#### [Aufgaben]
1 - Bearbeite den Auszug zur historischen Getreideernte: Gib alles von „Getreideernte historisch“ bis hinunter zu „Nachwelt erlebbar bleiben.“ wieder und setze dabei „Lössbodens“ an die Stelle von „Lößbodens“.
2 - Nimm den Bericht über die historische Getreideernte in Schleinitz wieder auf und führe ihn im Anschluss an seinen letzten Satz fort.

#### [Textauszug]
________

Datum: 27.07.2009
Rubrik: Nachrichten

Getreideernte historisch

Mit dem Mähbinder nach Schleinitz


Seit vielen Jahrhunderten ist die Lommatzscher Pflege die Kornkammer Sachsens. Seit vielen Jahrhunderten leben auch die Menschen in Schleinitz von der extremen Fruchtbarkeit des Lößbodens. Die Arbeit auf den Feldern dreht sich seit Menschengedenken um die gleichen Pflanzen. Nur die Technologien haben sich verändert - vor allem in den letzten einhundert Jahren. Vorher rückten unzählige Erntehelfer mit Sichel oder Sense zur Gerteideernte aus, dann kam der industrielle Fortschritt.
Der Mähbinder wurde erfunden. Dieser Vorläufer des heutrigen Mähdreschers wird in Schleinitz noch ab und zu eingestzt. Die alten Technologien der Getreideernte sollen für die Nachwelt erlebbar bleiben.

________

#### [Ausgangsdaten]

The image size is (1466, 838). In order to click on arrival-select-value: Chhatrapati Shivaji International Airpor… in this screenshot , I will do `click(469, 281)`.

________

#### [Lösungen]
1 -
Getreideernte historisch

Mit dem Mähbinder nach Schleinitz


Seit vielen Jahrhunderten ist die Lommatzscher Pflege die Kornkammer Sachsens. Seit vielen Jahrhunderten leben auch die Menschen in Schleinitz von der extremen Fruchtbarkeit des Lössbodens. Die Arbeit auf den Feldern dreht sich seit Menschengedenken um die gleichen Pflanzen. Nur die Technologien haben sich verändert - vor allem in den letzten einhundert Jahren. Vorher rückten unzählige Erntehelfer mit Sichel oder Sense zur Gerteideernte aus, dann kam der industrielle Fortschritt.
Der Mähbinder wurde erfunden. Dieser Vorläufer des heutrigen Mähdreschers wird in Schleinitz noch ab und zu eingestzt. Die alten Technologien der Getreideernte sollen für die Nachwelt erlebbar bleiben.

2 -
Während sich das rasselnde Ungetüm in Bewegung setzt wird klar, weshalb sich die Pferde füher nur ungern vor den Binder spannen ließen. Bis weit nach dem 2. Weltkrieg wurde der Pferdebinder eingesetzt, oft von Traktoren gezogen. Die Aufgabe der Maschine ist es, die Getreidehalme abzumähen und zu handlichen Garben zu binden. Diese Garben legt der Binder vorsichtig in einer Reihe ab.
Fleißige Erntehelfer übernehmen dann das Aufstellen der garben zu so genannten Puppen.
Früher waren die Puppen oft Mannshoch, da die Getreidesorten längere Halme entwickelten. Schließlich wurde im Stall auch Stroh gebraucht. Heute versucht man kurze Halme zu züchten, da diese die großen Ähren stabiler tragen können. Beim Ertrag geht es in der modernen Landwirtschaft ausschließlich um die Masse der Körner.
Doch der Binder kommt zur Freude der Mitglieder des Schleinitzer Fördervereins auch mit kurzem Getreide bestens klar.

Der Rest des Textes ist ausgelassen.